ECLI:NL:CRVB:2022:1797
Centrale Raad van Beroep
- Hoger beroep
- Rechtspraak.nl
Terugvordering onverschuldigd betaalde ZW-uitkering door het Uwv
In deze zaak gaat het om de terugvordering van een onverschuldigd betaalde Ziektewet (ZW)-uitkering door het Uitvoeringsinstituut werknemersverzekeringen (Uwv). Appellant, die na een motorongeval op 3 november 2017 niet meer kon werken, ontving gedurende een bepaalde periode een ZW-uitkering van zowel zijn werkgever als het Uwv. De werkgever had echter niet tijdig aangegeven dat er een noriskpolis van toepassing was, waardoor de ZW-uitkering door het Uwv ook werd uitbetaald. Dit leidde tot een dubbele betaling van de ZW-uitkering over de periode van 5 november 2017 tot en met 18 februari 2018, wat resulteerde in een terugvordering van € 5.072,95 door het Uwv.
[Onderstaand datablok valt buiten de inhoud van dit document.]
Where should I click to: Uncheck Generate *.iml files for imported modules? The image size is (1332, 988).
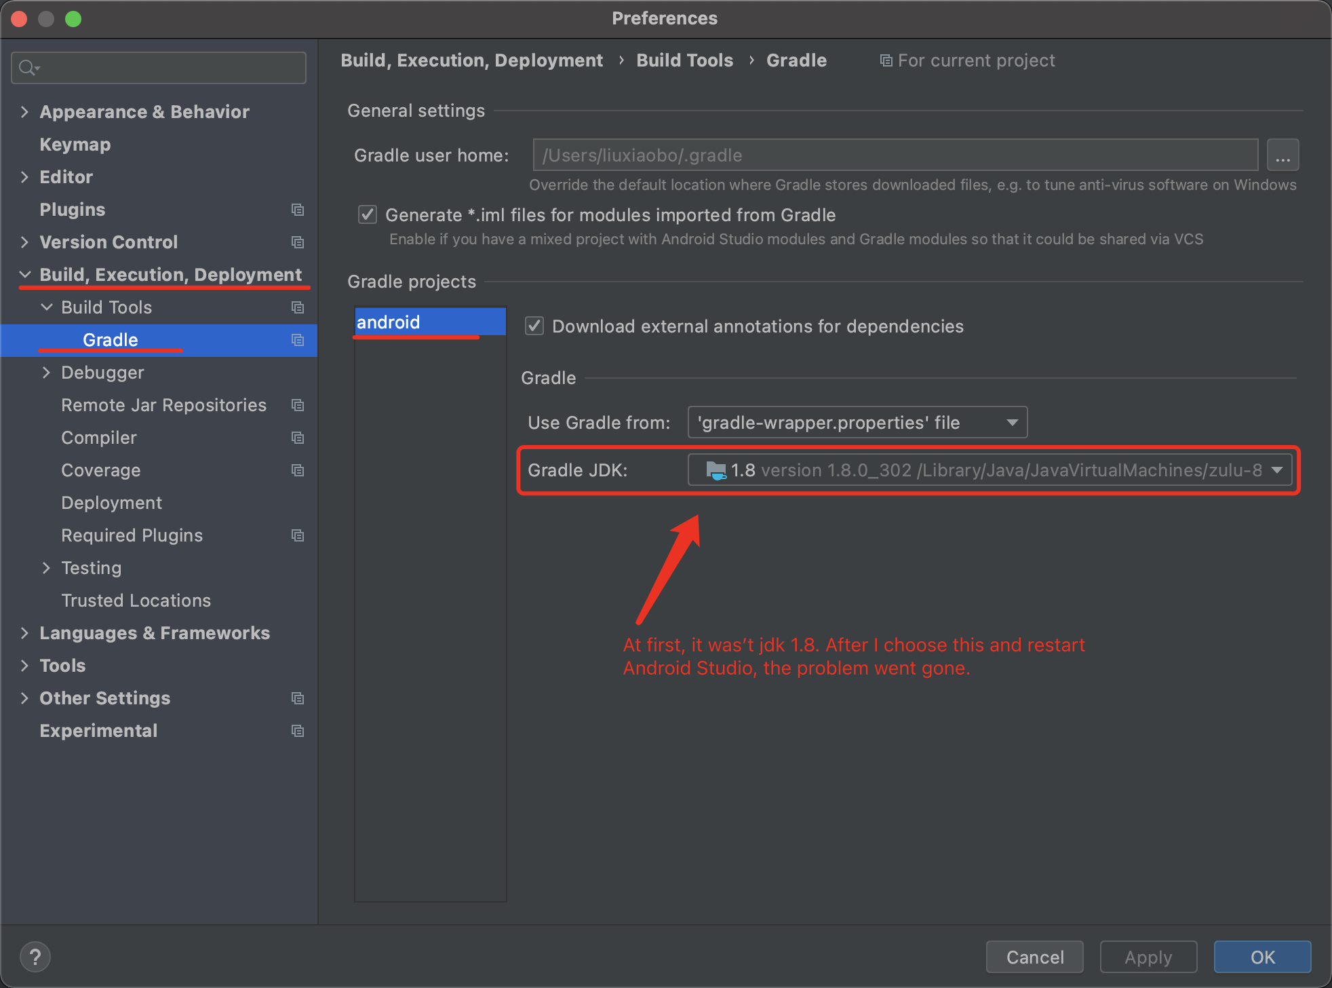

De rechtbank Rotterdam verklaarde het beroep van appellant tegen de terugvordering ongegrond, omdat het Uwv verplicht was om onverschuldigd betaalde uitkeringen terug te vorderen, tenzij er dringende redenen waren om hiervan af te zien. Appellant stelde dat hij door de terugvordering in financiële problemen zou komen, maar de rechtbank oordeelde dat hij niet aannemelijk had gemaakt dat de gevolgen onaanvaardbaar waren. De Raad bevestigde deze uitspraak in hoger beroep, waarbij werd opgemerkt dat appellant in oktober 2022 een verzoek kan indienen om van verdere terugvordering af te zien, mits aan bepaalde voorwaarden is voldaan.
De Raad oordeelde dat de gronden die appellant in hoger beroep aanvoerde, herhalingen waren van eerdere argumenten en dat de rechtbank deze gemotiveerd had weerlegd. De uitspraak van de rechtbank werd volledig onderschreven, en de Raad bevestigde de beslissing dat appellant de onterecht ontvangen ZW-uitkering moest terugbetalen. Er werd geen aanleiding gezien voor een veroordeling in de proceskosten.